Wednesday, December 02, 2009


It's an odd moment in time.
I recently read Hilary Mantel's Booker-winning Wolf Hall, a novel based on the life of Thomas Cromwell, and am now engrossed in Building Jerusalem: The Rise and Fall of the Victorian City, by Tristram Hunt. And have being researching the English Civil War for a book.
It felt extraordinary to be reading and writing all this at the same time that the Pope suddenly announced completely out of the lapis blue that Anglicans who wish to become part of the Church of Rome will be very welcome.
The earth shuddered. I felt it.
Here am I reading about the Reformation one moment and then in another reading of its - arguable - end.
Was it inevitable?
Reading Building Jerusalem, funnily enough, makes one believe it was. The two topics may not seem to be linked, but of course one of the most visible and lasting legacies of the Victorian city is its Gothic architecture, designed by men (almost entirely) who pined for the lost glories of a past embodied by the medieval Church.
The German Romantic, and then Pugin and his colleagues profoundly regretted the cultural loss of Catholic ritual and the medieval religious aesthetic, just as conservative commentators like Carlyle (and possibly Tony Abbott!) longed for the return of the social structures that bound medieval communities together.
It was the great clash between the Industrial Revolution and rationalist/utilitarian thought, and romanticism. (One might also argue that it's easy to agitate for the return of the great barons when you're not a peasant farmer, although whether 15th century peasant farmers had a worse time of it than 19th century cotton mill workers it'd be hard to say.)

——————————

| Problem 1 |
Please recast the records as a Markdown table with columns named Row and Line, starting at the first line of the records and ending at the line that contains "Looking at the screenshot, I should point(159,302).". Number each line in Row and leave out blank lines.
The blog post and the records were gathered from separate sources.

——————————

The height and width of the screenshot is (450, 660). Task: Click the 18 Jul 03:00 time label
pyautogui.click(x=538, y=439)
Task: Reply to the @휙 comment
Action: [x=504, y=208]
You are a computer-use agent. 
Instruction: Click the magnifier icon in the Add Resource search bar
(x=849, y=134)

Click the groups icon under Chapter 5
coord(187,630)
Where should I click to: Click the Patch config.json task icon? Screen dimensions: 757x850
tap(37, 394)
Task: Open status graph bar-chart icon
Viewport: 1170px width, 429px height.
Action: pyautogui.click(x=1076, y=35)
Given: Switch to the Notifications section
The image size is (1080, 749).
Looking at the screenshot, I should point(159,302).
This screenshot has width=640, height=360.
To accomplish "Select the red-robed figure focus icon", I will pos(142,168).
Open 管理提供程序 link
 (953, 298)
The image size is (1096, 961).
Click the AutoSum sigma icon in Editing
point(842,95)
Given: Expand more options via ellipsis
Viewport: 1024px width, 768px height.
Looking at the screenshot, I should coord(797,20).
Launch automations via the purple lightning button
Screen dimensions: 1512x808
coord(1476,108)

——————————

| Problem 2 |
Reproduce the blog post word for word, starting at "It's an odd" and ending at "arguable - end.".

| Correct output 1 |
| Row | Line |
|---|---|
| 1 | The height and width of the screenshot is (450, 660). Task: Click the 18 Jul 03:00 time label |
| 2 | pyautogui.click(x=538, y=439) |
| 3 | Task: Reply to the @휙 comment |
| 4 | Action: [x=504, y=208] |
| 5 | You are a computer-use agent.  |
| 6 | Instruction: Click the magnifier icon in the Add Resource search bar |
| 7 | (x=849, y=134) |
| 8 | Click the groups icon under Chapter 5 |
| 9 | coord(187,630) |
| 10 | Where should I click to: Click the Patch config.json task icon? Screen dimensions: 757x850 |
| 11 | tap(37, 394) |
| 12 | Task: Open status graph bar-chart icon |
| 13 | Viewport: 1170px width, 429px height. |
| 14 | Action: pyautogui.click(x=1076, y=35) |
| 15 | Given: Switch to the Notifications section |
| 16 | The image size is (1080, 749). |
| 17 | Looking at the screenshot, I should point(159,302). |

| Correct output 2 |
It's an odd moment in time.
I recently read Hilary Mantel's Booker-winning Wolf Hall, a novel based on the life of Thomas Cromwell, and am now engrossed in Building Jerusalem: The Rise and Fall of the Victorian City, by Tristram Hunt. And have being researching the English Civil War for a book.
It felt extraordinary to be reading and writing all this at the same time that the Pope suddenly announced completely out of the lapis blue that Anglicans who wish to become part of the Church of Rome will be very welcome.
The earth shuddered. I felt it.
Here am I reading about the Reformation one moment and then in another reading of its - arguable - end.